The aim of the project: Development of skeletal ageing phenotype (SAP) digital health biomarker based on multimodal clinical data to enhance prediction of fracture risk and pharmacological response.
Background: A digital health biomarker to estimate skeletal ageing would enhance prediction of fracture risk, mortality risk, age-related BMD trajectories, and response to bone-enhancing drugs, thereby contributing to personalized bone health care in ageing societies.
Hypothesis: Artificial intelligence-predicted skeletal age using inductive-deductive hybrid modelling strategy would improve prediction of fracture risk, mortality risk and pharmacological response to bone-enhancing drugs at an individual level compared to current tools that utilize chronological age and conventional clinical predictors.
Purpose: 1) to develop skeletal ageing phenotype biomarker based on inductive (statistical machine learning)-deductive (mechanistic finite element analysis) hybrid modelling using imageing and other clinical data; 2) to validate the clinical utility of this biomarker to predict fracture risk and response to pharmacological intervention.

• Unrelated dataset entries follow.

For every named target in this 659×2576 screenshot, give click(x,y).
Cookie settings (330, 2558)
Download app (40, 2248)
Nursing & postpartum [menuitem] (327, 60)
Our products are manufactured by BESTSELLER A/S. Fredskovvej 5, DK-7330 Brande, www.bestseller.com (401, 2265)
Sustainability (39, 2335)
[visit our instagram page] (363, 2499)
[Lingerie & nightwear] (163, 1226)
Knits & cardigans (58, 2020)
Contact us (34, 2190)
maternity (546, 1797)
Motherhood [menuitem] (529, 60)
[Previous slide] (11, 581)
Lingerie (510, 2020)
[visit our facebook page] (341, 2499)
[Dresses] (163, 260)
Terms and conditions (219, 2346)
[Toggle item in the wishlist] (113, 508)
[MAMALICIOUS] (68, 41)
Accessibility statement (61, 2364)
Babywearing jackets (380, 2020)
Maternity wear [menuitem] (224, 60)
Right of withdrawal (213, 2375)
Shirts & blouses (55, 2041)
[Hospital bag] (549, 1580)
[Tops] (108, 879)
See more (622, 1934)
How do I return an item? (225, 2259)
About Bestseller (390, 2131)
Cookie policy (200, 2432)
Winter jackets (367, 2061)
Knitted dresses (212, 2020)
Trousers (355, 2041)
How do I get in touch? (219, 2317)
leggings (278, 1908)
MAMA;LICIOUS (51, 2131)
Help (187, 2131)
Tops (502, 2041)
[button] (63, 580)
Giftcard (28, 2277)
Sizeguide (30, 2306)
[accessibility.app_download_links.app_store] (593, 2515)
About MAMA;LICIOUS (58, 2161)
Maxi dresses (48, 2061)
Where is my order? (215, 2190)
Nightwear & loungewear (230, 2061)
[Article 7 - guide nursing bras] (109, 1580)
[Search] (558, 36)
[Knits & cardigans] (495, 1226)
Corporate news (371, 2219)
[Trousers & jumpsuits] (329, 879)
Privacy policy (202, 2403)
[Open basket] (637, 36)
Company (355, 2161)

Work packages (WP): Features relevant to skeletal ageing will be extracted from QCT images and clinical variables to create an inductive (statistical) model (Yonsei University; WP1). Biofidelic finite element modelling will be used to build a deductive (mechanistic) model of skeletal ageing (ETH-Zurich; WP2). A hybrid hypermodel including features from inductive and deductive models will be developed to predict biological skeletal ageing (Yonsei and ETH; WP3), with validation against clinical outcomes.